Major Complaint:  Feedback Could Have Been Handled Better (Maybe Next Time)


In early May there was discussion about the formation of a code of conduct committee, in which I argued (successfully) that it was extremely important that the committee be geographically and culturally diverse so as to avoid one country's politics being unintentionally internationalized through a code of conduct.  This was accepted and as I will go into below this is the single most important protection we have against misuse of the code of conduct to push political agendas on the community.  However after this discussion there was no further solicitation for feedback until mid-September.

In Mid-September, the Code of Conduct plan was submitted to the list.  In the new code of conduct was a surprising amendment which had been made the previous month, expanding the code of conduct to all interactions between community members unless another code of conduct applied and superseded the PostgreSQL community code of conduct.  I objected to this as did several others with actionable criticism and alternatives.  Unfortunately we were joined by a large numbers of people wanting to relitigate whether we needed a code of conduct in the first place.   Those of us with actionable feedback were told that no changes would be made for about a year.  In essence what looked like a public comment period was not and the more actionable feedback was, the more clearly it was ignored.

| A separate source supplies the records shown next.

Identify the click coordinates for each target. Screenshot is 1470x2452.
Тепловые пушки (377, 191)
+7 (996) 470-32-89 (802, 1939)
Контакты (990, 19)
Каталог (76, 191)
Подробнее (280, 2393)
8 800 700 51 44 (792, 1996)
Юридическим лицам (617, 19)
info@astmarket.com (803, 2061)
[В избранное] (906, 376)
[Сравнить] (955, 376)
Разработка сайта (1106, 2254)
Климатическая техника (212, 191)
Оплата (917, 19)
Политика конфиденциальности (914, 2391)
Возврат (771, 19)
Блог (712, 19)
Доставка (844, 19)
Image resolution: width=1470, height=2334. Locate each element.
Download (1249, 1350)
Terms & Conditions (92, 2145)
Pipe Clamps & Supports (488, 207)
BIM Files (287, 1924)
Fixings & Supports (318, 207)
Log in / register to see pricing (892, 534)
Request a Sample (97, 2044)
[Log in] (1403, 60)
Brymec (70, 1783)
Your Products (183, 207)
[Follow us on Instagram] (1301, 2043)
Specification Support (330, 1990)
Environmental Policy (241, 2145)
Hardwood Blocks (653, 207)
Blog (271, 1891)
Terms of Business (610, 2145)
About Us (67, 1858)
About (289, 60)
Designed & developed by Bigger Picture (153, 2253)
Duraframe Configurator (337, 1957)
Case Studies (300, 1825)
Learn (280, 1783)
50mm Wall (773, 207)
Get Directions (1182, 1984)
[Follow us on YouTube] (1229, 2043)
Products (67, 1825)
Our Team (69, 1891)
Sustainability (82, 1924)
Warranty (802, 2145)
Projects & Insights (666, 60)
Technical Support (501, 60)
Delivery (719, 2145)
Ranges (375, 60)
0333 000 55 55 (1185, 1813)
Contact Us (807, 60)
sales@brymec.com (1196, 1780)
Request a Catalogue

Had there been an actual comment period on the proposed language, I maintain that things would have been more tame, but ignoring even actionable feedback in such a period, in my view, helped throw fuel on the fire regarding those who wanted to re-litigate the whole concept because it further helped push the view that a plan was announced and then any concern ignored.  This was unfortunate.  If there had been a comment period, a deliberation, and a final draft things would have gone better.

I hope that next time such a process is followed, where feedback on proposed final wording is taken before the decision is made to refuse to make changes for a year.

Why We Have Codes of Conduct


Humans are social animals.  Groups of humans form social groups, which often have group infrastructure which needs to be managed.  Open source thus has all of the political considerations of a multi-national collaborative community and this includes management of common infrastructure, and how we treat each other.  The kinds of social relationships and interactions that we have in the community are shaped by our culture, gender, and outlook on life, and in an international project there can be a lot of problems.  When national political issues are kept out of the project and the project consists mostly of people who are willing to defend themselves possibly aggressively, a project can get along ok without a code of conduct, but as things change, it is important that there be a means of resolving conflicts within the community.  Hence one needs a dedicated committee and a document which reminds people to act in ways that keep the peace.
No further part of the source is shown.